• **Exercise aim**: Summarize the review of Dusty and Sweets McGee below in two sentences.

• **Reading text**:
------------------------------------------------------------
Wednesday, January 4, 2012

Dusty and Sweets McGee (1971)


          Writer-director Floyd Mutrux displayed a great gift for capturing atmosphere in his early films, even if his eye for evocative details sometimes distracted him from presenting compelling plots. His style came together beautifully in his second film, the lovers-on-the-run drama Aloha Bobby and Rose (1975), though some fans understandably prefer his debut feature, Dusty and Sweets McGee, which offers an unvarnished look at the drug culture in early-’70s Los Angeles. As photographed by the venerable William A. Fraker, who shot all of Mutrux’s ’70s pictures, Dusty and Sweets McGee has texture to burn, thanks to languid montages of characters doing everyday activities while stoned.
------------------------------------------------------------
• **Entries provided**:
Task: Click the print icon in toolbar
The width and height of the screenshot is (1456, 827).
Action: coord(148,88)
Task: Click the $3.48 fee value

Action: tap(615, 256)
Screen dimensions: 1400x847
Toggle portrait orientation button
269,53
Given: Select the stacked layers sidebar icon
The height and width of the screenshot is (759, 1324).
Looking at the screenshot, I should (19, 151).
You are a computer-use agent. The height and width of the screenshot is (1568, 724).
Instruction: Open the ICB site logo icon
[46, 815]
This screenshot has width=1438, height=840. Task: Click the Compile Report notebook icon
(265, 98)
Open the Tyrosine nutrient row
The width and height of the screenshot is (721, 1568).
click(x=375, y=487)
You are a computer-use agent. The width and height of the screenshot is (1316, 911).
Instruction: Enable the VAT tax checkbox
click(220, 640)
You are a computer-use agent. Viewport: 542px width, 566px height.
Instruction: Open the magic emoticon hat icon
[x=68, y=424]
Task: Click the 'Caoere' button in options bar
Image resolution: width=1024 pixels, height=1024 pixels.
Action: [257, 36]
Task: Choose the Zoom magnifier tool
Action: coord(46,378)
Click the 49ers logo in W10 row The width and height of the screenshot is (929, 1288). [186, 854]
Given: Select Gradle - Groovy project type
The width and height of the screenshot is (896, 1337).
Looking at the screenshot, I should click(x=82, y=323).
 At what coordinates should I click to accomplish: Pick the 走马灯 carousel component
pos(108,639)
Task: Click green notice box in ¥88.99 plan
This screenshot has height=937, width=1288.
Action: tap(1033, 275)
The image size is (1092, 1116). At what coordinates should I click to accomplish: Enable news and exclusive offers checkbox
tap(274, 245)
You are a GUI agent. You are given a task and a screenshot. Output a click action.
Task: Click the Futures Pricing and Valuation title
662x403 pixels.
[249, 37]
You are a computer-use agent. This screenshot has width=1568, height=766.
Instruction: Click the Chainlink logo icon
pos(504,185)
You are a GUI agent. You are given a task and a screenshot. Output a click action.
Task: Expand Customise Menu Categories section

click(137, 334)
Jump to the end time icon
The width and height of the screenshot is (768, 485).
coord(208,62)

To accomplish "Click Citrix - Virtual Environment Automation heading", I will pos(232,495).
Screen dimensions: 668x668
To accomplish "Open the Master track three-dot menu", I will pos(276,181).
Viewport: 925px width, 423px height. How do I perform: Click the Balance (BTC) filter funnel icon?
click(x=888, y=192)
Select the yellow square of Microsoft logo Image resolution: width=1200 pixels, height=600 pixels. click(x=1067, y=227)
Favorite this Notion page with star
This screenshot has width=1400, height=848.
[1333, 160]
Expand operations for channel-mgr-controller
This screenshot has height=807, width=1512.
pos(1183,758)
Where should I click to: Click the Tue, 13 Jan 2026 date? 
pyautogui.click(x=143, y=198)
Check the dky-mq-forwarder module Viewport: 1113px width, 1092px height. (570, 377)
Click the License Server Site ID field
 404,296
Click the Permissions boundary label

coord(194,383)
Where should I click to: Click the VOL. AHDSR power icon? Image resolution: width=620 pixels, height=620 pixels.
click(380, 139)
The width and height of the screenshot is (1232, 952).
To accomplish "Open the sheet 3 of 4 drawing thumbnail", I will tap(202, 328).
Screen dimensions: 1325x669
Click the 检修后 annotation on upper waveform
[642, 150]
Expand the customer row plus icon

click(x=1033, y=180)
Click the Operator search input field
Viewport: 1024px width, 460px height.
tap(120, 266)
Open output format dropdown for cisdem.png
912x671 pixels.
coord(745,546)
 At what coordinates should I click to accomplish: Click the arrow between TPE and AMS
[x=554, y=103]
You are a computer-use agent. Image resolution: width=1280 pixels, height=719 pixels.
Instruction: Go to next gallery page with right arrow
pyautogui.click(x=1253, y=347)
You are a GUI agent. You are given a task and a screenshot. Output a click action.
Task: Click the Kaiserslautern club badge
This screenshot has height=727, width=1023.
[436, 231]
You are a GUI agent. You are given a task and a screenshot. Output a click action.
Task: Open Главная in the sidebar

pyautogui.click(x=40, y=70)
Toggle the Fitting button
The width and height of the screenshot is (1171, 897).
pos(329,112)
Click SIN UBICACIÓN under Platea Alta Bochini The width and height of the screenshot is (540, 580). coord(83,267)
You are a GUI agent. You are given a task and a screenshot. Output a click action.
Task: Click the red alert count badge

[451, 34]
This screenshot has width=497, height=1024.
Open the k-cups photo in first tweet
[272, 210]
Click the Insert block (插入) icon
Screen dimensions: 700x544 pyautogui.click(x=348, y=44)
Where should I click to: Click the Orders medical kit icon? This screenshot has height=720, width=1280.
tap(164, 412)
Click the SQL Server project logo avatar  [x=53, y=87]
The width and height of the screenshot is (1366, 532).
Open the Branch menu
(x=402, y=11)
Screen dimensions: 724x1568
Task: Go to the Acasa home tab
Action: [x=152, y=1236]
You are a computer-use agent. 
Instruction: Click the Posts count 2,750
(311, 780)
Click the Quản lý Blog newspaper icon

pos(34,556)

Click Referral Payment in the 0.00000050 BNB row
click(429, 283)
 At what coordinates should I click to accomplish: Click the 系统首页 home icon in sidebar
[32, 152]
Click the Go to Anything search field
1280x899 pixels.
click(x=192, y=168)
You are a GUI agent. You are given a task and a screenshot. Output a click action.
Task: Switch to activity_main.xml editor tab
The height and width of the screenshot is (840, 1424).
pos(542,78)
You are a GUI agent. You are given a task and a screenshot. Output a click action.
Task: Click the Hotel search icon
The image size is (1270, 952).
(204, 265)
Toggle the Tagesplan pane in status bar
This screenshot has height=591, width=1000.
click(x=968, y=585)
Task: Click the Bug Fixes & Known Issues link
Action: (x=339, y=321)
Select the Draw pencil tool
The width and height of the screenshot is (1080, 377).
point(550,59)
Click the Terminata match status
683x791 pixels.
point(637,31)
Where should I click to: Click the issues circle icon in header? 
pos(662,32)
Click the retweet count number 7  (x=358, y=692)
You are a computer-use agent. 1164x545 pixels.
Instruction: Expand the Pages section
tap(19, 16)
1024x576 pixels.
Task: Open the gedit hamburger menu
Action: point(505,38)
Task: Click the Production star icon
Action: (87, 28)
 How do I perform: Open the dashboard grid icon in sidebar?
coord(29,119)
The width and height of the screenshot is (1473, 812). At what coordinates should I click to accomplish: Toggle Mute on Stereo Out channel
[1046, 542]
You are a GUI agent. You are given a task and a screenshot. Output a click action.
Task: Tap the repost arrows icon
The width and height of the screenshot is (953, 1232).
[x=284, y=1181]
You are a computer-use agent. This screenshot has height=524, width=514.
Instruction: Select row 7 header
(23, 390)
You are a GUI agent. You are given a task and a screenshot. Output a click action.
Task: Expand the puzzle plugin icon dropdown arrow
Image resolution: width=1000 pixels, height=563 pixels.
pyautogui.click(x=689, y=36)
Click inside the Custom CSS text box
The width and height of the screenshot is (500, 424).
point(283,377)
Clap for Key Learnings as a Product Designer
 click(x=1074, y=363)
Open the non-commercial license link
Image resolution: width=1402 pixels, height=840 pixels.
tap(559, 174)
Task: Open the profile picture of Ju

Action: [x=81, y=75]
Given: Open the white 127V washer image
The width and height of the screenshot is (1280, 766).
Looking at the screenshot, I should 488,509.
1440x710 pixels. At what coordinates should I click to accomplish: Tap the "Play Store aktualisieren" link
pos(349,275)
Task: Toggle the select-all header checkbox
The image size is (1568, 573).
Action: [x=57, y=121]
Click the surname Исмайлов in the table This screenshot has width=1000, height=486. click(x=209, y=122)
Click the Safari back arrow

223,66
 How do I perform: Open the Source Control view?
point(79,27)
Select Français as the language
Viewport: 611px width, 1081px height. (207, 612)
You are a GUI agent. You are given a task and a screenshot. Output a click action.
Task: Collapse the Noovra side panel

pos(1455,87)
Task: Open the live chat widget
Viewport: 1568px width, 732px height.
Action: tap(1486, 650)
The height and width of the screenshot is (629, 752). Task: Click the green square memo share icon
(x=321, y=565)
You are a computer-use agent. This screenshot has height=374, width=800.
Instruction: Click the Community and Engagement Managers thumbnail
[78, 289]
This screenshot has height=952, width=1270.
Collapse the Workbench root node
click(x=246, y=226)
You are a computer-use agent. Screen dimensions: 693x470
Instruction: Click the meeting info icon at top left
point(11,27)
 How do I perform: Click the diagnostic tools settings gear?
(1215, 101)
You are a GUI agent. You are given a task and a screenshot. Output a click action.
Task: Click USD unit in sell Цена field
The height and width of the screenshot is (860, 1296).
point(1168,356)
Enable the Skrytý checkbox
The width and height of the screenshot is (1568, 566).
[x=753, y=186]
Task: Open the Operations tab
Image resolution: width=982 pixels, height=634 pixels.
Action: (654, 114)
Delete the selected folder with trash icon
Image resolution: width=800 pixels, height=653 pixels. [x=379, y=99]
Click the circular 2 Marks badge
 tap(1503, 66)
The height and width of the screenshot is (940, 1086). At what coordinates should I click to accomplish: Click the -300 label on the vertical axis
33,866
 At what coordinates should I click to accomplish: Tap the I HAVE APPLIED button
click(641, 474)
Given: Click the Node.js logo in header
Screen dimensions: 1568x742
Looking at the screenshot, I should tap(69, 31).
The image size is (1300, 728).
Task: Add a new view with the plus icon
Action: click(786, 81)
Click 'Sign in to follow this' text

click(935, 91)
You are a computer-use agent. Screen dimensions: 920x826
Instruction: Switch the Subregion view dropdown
------------------------------------------------------------
• **Solved exercise**: Writer-director Floyd Mutrux showed a great gift for atmosphere in his early films, though his eye for evocative details sometimes distracted him from compelling plots. His debut feature, Dusty and Sweets McGee, offers an unvarnished look at early-’70s Los Angeles drug culture and, as photographed by William A. Fraker, has rich texture from languid montages of stoned characters doing everyday activities.